Even resolutions the show uses to get from plot to plot are clichéd. When Peter tries to persuade Lois that Quahog has culture, there’s a montage of them going to a local science museum, trying to solve the problem with sheer enthusiasm in a way that’s only barely undercut by Peter declaring that the museum sucks. Then, Peter fixes his romantic problems with Lois by getting in touch with Italy, whatever that means (though it happens because he has a dream about a magical pasta-riding Dean Martin). Merely packing all of this stuff into an episode isn’t bad by itself—often it makes the show funnier. But they’re all just sort of played out seriously, which means that “Boopa-dee Bapap-dee” comes across as a string of not very good standard sitcom episodes instead of something more subversive or funny in the way Family Guy is normally funny. And that sort of episode makes Family Guy, which should be madcap and sometimes difficult to follow, feel sluggishly paced and boring.

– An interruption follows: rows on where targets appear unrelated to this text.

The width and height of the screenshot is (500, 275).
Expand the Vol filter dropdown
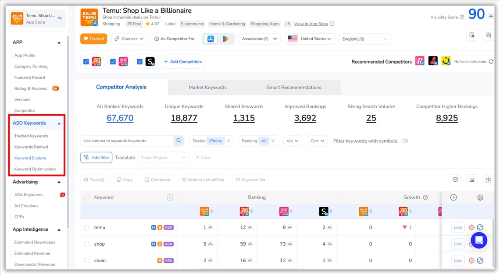point(293,141)
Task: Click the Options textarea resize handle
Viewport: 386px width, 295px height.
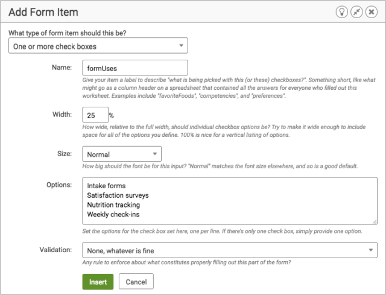Action: coord(375,221)
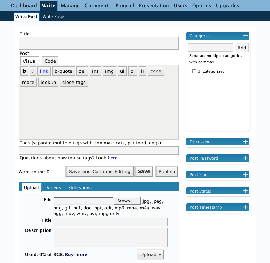Click the bold 'b' formatting button
Viewport: 270px width, 263px height.
click(x=24, y=71)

Beyond the structural concerns with the episode, the setting and focus of “Boopa-dee Bappa-dee” presents its own set of issues. It’s not really that this version of Italy is offensive—Family Guy’s portrayal of Italy here is so ridiculous that it’s hard to really complain about it. There are jokes about everything from wife-beating and the Mafia to murder and the weird sexual habits of the Mario brothers—all of which are so over the top, especially when combined with Peter’s ridiculous fake Italian accent, that it’s difficult to get really angry about them. This is Family Guy at its more appropriate levels of offense: Too broad to take seriously. No, the real problem is that the jokes are offensive in a bland, extremely superficial sense, meaning they don’t have enough teeth to be taken seriously, remaining almost entirely surface level “Hey, here’s an Italian stereotype!” bits. That means, offensive or no, the jokes are just not funny.
Instead, the best of parts of tonight’s Family Guy draw on another part of the show’s tradition—randomness. My favorite joke in the episode, in which Peter learns he’s died in America when he calls to take advantage of the time change, is pretty much out of nowhere, the way the best Family Guy jokes often are. As welcome as a jab at M. Night Shyamalan is (and a “What a twist!” joke is always welcome), it also reeks of the sort of thing the writers just thought would be kind of funny and found a way to cram into the episode—the types of jokes that are often best (since someone liked it enough to shove it into the script). At first glance, the show’s more chaotic element appears to be in contrast with the tightly scripted/clichéd nature of the sitcom chestnuts it deploys en masse. But the best episodes of Family Guy manage to combine the two seamlessly. “Boopa-dee Bappa-dee” doesn’t do that, so it never rises about forgettable.
- Unofficial cutaway counter: 7. Low for this season.
- “I don’t know why we even go places, we just always end up reading pornography.” Tell me about it, Stewie.
- It’s not “The” Family Guy, guys. Good to know that was still in question after 12 seasons.